Les cotations des agneaux se sont mieux tenues au début de l’année 2018. Au premier semestre, le prix moyen pondéré des régions n’est pratiquement jamais passé sous la barre de 6 €/kg de carcasse.

En 2017, il avait plongé dès le mois de janvier, pour ne se redresser qu’à Pâques.

En 2018, malgré le manque de dynamisme de la consommation, le recul des abattages des animaux a contribué à soutenir le cours de l’agneau, notamment de ceux issus du cheptel allaitant, souligne l’Institut de l’élevage.

L’import a pesé un peu moins sur le marché français, également début 2018, du fait du prix des carcasses en provenance du Royaume-Uni, plus élevé que les autres années.

Au second semestre, la tendance s’est inversée.
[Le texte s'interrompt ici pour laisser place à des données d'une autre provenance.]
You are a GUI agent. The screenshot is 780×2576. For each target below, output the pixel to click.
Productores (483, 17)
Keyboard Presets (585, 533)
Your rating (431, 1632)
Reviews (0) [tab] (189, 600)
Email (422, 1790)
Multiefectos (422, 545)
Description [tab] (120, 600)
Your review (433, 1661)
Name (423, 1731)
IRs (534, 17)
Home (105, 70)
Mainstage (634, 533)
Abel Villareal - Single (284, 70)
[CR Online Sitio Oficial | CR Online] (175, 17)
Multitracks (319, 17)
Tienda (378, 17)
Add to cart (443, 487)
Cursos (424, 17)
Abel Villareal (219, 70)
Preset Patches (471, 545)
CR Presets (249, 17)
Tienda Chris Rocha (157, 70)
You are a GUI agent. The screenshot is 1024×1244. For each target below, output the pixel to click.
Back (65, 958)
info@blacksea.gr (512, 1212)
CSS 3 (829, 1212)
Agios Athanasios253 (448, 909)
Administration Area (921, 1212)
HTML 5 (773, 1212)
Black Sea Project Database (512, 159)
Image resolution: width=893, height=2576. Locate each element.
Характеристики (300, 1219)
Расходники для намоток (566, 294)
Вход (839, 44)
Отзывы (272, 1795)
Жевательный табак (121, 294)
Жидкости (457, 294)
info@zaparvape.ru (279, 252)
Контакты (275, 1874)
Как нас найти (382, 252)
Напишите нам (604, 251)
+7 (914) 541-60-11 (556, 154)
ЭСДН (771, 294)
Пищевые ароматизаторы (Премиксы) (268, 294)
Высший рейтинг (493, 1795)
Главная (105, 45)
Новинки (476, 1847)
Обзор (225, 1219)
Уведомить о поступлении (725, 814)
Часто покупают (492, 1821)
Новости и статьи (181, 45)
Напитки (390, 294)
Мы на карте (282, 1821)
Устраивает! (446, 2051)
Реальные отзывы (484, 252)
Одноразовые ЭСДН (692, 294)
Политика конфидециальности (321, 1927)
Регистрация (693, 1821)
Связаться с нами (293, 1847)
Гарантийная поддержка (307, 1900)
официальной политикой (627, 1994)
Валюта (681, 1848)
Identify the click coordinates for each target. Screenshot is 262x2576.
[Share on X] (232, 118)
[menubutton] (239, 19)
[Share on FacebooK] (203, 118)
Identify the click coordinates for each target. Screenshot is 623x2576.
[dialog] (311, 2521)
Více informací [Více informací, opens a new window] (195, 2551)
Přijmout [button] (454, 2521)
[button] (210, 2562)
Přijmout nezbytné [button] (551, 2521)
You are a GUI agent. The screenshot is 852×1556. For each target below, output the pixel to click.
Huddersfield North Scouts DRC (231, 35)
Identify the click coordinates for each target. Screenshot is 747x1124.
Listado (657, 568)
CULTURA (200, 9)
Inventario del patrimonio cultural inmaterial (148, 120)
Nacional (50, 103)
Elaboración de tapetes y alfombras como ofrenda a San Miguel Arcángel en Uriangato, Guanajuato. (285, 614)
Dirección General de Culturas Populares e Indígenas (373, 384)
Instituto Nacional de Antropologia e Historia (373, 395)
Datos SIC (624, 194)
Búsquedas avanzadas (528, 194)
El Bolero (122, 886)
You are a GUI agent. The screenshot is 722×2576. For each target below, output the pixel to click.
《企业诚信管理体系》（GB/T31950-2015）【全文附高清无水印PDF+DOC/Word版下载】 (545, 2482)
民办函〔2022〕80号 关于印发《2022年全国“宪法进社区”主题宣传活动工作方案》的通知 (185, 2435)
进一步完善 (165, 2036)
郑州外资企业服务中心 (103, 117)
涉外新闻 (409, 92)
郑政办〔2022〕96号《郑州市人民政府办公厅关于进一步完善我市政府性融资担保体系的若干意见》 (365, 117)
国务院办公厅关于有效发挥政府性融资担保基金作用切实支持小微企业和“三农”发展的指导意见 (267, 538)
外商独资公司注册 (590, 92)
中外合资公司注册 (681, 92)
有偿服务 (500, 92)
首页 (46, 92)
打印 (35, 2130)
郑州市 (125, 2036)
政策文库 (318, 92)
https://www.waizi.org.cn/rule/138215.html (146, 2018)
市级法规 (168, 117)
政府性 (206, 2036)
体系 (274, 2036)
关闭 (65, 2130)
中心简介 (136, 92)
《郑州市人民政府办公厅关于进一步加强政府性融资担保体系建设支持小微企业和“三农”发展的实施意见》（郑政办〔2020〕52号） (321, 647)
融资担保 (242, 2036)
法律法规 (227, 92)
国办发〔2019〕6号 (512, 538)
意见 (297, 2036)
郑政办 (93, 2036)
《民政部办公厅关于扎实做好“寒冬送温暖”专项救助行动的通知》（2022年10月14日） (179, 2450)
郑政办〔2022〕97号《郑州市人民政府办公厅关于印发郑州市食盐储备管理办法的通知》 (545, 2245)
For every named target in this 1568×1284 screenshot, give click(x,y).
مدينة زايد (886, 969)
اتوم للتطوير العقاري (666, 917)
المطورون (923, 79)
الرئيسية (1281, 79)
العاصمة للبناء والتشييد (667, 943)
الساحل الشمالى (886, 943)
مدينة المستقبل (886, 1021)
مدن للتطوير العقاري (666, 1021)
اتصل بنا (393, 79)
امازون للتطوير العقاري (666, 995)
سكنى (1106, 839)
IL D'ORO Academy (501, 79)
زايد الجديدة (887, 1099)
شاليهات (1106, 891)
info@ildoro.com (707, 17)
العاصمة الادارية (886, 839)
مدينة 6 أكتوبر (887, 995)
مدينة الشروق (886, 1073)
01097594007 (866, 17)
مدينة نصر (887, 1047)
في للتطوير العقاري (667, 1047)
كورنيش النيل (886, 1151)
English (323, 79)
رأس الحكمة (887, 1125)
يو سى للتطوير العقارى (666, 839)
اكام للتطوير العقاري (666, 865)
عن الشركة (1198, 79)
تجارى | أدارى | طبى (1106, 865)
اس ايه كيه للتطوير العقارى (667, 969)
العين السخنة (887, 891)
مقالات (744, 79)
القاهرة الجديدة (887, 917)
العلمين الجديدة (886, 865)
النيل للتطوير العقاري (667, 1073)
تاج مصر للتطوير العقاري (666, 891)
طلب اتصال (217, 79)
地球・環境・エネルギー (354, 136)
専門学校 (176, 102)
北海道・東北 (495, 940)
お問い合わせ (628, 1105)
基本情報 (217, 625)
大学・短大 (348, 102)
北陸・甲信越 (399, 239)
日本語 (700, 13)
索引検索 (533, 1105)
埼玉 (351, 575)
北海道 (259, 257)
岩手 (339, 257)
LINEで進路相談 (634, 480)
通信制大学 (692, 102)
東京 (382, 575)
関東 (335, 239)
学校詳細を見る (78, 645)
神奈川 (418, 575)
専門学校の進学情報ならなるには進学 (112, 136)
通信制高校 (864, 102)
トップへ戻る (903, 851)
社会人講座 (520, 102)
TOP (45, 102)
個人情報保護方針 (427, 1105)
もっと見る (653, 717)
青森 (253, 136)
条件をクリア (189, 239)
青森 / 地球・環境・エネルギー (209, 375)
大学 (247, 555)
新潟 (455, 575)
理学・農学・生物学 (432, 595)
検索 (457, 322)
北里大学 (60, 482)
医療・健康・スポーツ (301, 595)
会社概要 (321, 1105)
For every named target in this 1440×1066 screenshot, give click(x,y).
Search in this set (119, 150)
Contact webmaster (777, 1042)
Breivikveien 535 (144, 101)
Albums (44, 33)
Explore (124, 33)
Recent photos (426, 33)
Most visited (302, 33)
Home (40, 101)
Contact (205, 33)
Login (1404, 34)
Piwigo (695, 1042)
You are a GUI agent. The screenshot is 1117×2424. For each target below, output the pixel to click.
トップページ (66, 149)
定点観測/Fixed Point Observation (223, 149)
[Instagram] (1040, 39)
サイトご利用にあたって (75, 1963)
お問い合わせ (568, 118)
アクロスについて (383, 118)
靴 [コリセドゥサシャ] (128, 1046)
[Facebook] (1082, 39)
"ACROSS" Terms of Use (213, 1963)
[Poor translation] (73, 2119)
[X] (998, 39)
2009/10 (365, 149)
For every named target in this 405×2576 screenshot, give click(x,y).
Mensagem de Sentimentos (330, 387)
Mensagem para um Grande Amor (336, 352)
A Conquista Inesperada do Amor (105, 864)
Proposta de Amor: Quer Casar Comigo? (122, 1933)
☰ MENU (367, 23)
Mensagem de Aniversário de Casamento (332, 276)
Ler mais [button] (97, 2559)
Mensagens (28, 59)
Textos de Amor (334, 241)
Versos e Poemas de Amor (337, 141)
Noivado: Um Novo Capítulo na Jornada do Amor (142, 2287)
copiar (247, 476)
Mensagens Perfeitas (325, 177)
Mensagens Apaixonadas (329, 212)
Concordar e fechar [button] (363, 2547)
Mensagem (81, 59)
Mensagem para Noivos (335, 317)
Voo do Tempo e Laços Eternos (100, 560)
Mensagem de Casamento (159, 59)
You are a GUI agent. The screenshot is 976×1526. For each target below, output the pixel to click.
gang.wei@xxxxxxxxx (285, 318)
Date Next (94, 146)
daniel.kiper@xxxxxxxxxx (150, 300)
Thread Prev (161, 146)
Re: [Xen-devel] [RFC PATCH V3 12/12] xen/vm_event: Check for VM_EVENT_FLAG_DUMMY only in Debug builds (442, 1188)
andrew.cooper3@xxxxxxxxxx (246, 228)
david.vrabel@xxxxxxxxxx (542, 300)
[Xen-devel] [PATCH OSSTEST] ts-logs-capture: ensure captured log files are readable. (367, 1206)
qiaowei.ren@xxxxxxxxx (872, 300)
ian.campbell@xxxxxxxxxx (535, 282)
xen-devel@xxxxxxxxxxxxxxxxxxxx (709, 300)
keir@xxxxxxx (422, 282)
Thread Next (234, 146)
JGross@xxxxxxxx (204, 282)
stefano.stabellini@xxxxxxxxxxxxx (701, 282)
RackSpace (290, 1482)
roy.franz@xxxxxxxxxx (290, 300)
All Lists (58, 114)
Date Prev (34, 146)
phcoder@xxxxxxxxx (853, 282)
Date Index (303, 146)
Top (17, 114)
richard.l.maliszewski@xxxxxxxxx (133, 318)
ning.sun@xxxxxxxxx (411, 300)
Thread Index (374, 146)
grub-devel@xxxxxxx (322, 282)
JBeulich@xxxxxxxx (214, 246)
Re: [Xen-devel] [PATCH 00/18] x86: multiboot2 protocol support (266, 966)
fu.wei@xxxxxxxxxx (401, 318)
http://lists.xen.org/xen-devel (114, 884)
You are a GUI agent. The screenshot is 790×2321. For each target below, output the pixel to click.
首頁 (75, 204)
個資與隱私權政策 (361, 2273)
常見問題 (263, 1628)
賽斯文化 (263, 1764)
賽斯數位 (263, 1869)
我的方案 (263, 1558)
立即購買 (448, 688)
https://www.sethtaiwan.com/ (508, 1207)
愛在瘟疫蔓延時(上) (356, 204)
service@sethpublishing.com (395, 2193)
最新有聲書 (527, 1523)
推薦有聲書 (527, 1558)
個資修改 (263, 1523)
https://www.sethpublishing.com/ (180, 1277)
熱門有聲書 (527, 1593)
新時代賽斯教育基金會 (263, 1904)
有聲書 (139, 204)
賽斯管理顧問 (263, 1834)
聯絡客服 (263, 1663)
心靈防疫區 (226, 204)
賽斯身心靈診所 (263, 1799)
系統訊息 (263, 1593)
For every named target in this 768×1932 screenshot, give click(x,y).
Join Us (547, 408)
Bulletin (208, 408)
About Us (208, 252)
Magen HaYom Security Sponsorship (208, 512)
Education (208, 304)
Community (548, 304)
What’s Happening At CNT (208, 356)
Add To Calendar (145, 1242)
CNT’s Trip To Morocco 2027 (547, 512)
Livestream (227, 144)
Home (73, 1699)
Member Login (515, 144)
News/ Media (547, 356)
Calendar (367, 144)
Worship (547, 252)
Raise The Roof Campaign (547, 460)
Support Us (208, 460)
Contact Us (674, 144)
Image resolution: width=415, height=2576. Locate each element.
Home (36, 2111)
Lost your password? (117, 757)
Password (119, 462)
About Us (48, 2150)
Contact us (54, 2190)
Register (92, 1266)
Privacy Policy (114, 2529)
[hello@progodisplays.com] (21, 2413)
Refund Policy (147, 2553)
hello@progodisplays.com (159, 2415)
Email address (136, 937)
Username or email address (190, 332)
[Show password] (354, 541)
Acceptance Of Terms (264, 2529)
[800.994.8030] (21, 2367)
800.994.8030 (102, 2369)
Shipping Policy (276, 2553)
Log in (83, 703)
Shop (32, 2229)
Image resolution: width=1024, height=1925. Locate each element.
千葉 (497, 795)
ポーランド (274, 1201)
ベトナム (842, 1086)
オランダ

Les prix de l’agneau britannique ont baissé, entraînant la cotation française qui s’est retrouvée à un niveau inférieur à celui des trois années précédentes.

La baisse de la consommation de cet été a pu aussi peser sur les prix français, la forte chaleur ayant peut-être dissuadé d’allumer les barbecues.

Au final, si les importations britanniques ont continué de baisser en 2018, l’Espagne s’est positionnée en force en doublant presque ses envois (+ 47, 9 %).